Malware has become one of the gravest threats to face the global Information Technology infrastructure. During the last twenty years it has become a major factor in organised crime and has cost organisations & individuals across the world billions of pounds.
This one-day instructor-led course will act as an introduction to the types of malware that can infect devices; how that malware is delivered to the device; how malware is produced; and, how to protect against malware infection. The course will use a number of Internet-based resources to demonstrate the most current threats.
This introduction to malware for manager's course is theoretical and does not expose delegates to hands-on malware labs.
The prerequisites for this course are attendance of the 'Introduction to Networking and the Internet' (QAFNI) course.
- Understand the different functions of malware types
- Understand the malware naming conventions
- Understand the different methods of malware delivery, including phishing attacks and other social engineering attacks
- Understand the professional nature of malware use
- Understand the basics of malware detection and removal
Module 1 - Classification & Naming Convention
This module contains the overarching definition of malware, looks at the common types of malware such as viruses, worms, Trojans, rootkits and botnets and gives an overview of malware naming conventions.
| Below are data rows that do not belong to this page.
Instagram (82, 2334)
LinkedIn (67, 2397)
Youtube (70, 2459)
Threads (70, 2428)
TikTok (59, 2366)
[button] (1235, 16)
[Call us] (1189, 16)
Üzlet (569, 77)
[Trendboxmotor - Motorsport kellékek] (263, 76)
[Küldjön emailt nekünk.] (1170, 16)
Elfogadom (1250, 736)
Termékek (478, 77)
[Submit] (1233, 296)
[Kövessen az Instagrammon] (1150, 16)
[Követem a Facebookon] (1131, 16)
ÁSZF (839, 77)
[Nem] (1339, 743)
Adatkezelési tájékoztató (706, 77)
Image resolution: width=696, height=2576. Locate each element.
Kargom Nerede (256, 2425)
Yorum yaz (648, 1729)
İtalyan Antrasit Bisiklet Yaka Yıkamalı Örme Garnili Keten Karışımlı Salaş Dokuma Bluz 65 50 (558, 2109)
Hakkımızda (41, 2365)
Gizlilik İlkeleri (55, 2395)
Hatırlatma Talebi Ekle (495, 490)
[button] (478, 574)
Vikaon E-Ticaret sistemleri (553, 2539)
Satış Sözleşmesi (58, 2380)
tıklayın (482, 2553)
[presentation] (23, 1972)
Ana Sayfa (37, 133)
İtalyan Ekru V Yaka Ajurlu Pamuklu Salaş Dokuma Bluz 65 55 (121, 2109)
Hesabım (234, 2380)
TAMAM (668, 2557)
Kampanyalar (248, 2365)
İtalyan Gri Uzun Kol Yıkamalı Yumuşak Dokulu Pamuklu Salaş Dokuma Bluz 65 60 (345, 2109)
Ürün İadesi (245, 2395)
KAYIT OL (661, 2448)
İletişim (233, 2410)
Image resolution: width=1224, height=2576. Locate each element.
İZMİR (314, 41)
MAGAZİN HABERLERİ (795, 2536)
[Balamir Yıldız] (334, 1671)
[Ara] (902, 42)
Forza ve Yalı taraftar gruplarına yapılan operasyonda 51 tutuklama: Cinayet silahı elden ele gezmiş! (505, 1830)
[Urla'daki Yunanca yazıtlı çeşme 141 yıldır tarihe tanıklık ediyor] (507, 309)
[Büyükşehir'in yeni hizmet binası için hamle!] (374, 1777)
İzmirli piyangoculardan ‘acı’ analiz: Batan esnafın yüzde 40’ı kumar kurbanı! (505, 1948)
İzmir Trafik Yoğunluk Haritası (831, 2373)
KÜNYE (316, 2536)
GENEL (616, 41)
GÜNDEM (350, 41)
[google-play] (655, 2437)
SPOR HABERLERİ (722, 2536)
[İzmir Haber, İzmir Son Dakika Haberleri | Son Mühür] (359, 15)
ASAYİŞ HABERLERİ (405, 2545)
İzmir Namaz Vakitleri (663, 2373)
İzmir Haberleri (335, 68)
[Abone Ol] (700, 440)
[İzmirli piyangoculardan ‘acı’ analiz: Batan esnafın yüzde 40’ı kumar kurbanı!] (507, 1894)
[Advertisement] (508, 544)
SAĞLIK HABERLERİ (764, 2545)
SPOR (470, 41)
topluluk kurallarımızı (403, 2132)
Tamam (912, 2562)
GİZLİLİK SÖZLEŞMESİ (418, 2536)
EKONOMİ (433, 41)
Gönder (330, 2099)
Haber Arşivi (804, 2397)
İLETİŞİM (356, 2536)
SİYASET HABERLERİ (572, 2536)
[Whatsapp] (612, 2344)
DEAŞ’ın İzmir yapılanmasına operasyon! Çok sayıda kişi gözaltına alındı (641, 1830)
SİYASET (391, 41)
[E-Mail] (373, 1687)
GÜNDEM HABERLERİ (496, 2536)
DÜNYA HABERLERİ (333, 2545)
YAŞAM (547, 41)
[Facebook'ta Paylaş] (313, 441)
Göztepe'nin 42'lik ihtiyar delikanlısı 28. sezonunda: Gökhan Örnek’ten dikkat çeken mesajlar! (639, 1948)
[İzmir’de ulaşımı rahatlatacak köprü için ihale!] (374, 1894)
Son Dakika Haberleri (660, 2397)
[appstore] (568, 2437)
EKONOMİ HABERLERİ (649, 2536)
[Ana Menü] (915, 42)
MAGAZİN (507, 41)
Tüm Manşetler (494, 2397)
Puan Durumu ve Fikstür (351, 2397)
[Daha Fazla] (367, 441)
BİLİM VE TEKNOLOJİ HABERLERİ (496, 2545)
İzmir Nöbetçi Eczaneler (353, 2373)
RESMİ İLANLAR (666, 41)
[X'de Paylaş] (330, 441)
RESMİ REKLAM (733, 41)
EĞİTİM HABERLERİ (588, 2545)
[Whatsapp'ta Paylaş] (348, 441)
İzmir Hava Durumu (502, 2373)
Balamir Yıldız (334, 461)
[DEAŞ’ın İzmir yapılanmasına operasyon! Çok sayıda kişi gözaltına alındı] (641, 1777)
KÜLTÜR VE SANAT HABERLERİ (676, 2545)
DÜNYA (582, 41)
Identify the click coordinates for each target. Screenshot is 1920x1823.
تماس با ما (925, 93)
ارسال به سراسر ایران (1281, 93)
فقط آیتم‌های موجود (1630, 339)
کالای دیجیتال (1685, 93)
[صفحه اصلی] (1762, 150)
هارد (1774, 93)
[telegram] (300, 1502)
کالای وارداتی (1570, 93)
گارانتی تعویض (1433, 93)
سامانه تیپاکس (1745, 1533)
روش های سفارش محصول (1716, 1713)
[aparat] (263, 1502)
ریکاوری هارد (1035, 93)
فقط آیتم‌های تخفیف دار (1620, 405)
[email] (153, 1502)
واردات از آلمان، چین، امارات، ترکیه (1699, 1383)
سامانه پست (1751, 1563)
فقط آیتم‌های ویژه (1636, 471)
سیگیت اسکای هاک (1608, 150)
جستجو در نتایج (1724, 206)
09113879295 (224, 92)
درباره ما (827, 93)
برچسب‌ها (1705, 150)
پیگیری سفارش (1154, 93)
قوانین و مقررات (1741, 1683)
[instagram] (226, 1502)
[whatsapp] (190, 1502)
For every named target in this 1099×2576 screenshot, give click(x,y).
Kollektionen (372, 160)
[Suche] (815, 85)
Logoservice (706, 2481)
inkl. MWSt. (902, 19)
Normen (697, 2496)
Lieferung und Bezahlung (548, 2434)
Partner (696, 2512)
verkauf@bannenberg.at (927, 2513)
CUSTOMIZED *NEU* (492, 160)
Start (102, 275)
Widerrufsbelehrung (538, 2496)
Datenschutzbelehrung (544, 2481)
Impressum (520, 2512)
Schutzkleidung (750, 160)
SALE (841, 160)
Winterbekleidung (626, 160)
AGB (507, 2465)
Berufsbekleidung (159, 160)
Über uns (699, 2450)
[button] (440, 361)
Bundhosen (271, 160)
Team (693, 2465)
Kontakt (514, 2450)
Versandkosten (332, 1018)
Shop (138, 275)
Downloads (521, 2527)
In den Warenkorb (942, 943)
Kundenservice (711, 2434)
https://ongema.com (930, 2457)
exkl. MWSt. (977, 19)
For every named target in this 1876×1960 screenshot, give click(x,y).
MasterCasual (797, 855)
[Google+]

Module 2 - Malware Production
This module will show how malware is currently being produced from kits such as the Black Hole Exploit kit to companies that sell vulnerabilities for malware authors to exploit.
Module 3 - Botnets
This module will give an overview of current botnet techniques such as Fast Flux DNS, and how they are being used by botnet operators to control thousands of machines.
Module 4 - Detecting & Analysing Malware
This module will contain a brief overview of methods that are used to detect malware when they enter a network or device. The module also contains a brief introduction to the techniques used to analyse malware on infected machines.